━━ Auszug

Hansa Genossenschaftsversammlung: Ivica Krijan aus Aufsichtsrat rausgewählt

Am vergangenen Wochenende hielt Hamburgs Großzentrale eine Genossenschafts-Versammlung ab. In Coronazeiten war das erstmals eine elektronische. Ein paar  Tage lang wurde schriftlich über 14 Anträge wie in einem Internetforum diskutiert, dann abgestimmt. Besonders kontrovers ging es beim ersten und beim letzten Tagesordnungspunkt (TOP) zu: Dem Abwahlantrag gegen den streitbaren Aufsichtsrat Ivica Krijan sowie einem Antrag, eine Teilflotte (“Aktive Teilnehmer”, ATs) bei Hansa aufzulösen.

 

Durch nur zwei Stimmen wurde entschieden, dass Krijan seinen AR-Sitz verliert (169 ja, 55 nein, 9 Enthaltungen – satzungmäßge 3/4-Mehrheit mit zwei Stimmen drüber erreicht). Und eine große Mehrheit der Genossen will vom Vorstand die Abschaffung der ATs, also der Flotte an Wagen in Vollvermittlung, aber ohne dazugehörigen Genossenschaftsanteil.

━━━━
━━ Daten

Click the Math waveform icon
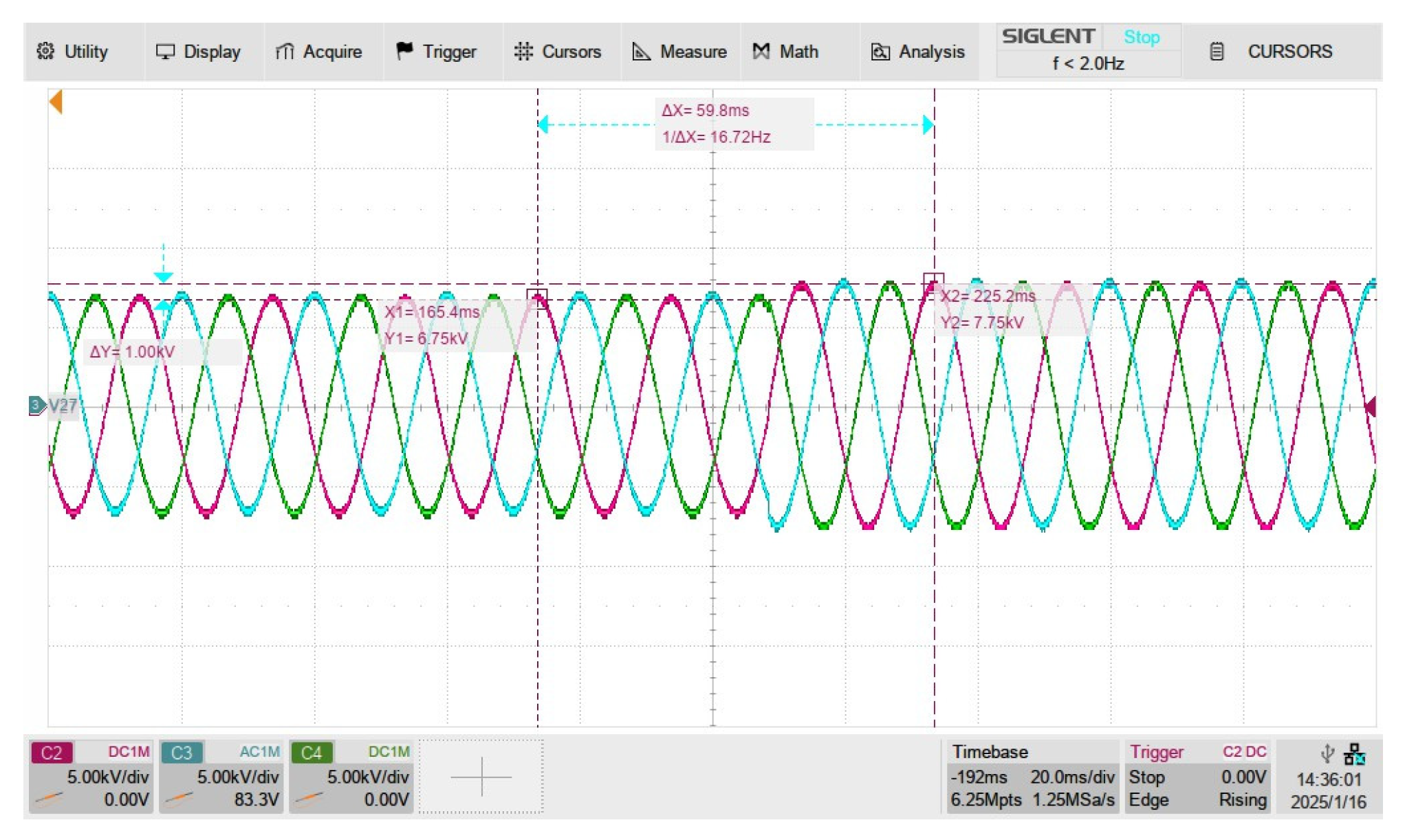 [x=761, y=52]
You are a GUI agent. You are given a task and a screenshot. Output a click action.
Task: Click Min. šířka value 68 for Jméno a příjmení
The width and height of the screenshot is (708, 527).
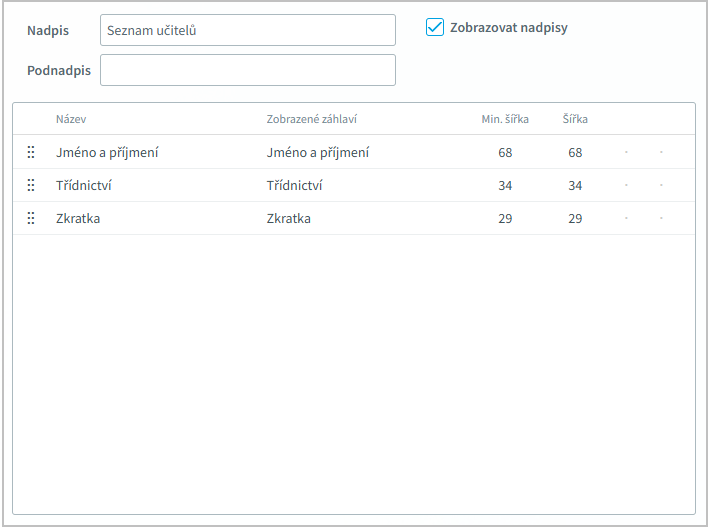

━━━━

*Aufgaben*
[1] Können Sie aus dem Auszug den Abschnitt von „Am vergangenen Wochenende“ bis „ohne dazugehörigen Genossenschaftsanteil.“ wörtlich zitieren?
[2] Wie lautet der Satz „Am vergangenen Wochenende hielt Hamburgs Großzentrale eine Genossenschafts-Versammlung ab.“ aus dem Auszug auf Englisch?

*Antworten pro Aufgabe*
[1]
Am vergangenen Wochenende hielt Hamburgs Großzentrale eine Genossenschafts-Versammlung ab. In Coronazeiten war das erstmals eine elektronische. Ein paar  Tage lang wurde schriftlich über 14 Anträge wie in einem Internetforum diskutiert, dann abgestimmt. Besonders kontrovers ging es beim ersten und beim letzten Tagesordnungspunkt (TOP) zu: Dem Abwahlantrag gegen den streitbaren Aufsichtsrat Ivica Krijan sowie einem Antrag, eine Teilflotte (“Aktive Teilnehmer”, ATs) bei Hansa aufzulösen.

 

Durch nur zwei Stimmen wurde entschieden, dass Krijan seinen AR-Sitz verliert (169 ja, 55 nein, 9 Enthaltungen – satzungmäßge 3/4-Mehrheit mit zwei Stimmen drüber erreicht). Und eine große Mehrheit der Genossen will vom Vorstand die Abschaffung der ATs, also der Flotte an Wagen in Vollvermittlung, aber ohne dazugehörigen Genossenschaftsanteil.

[2] Last weekend, Hamburg's large dispatch center held a cooperative meeting.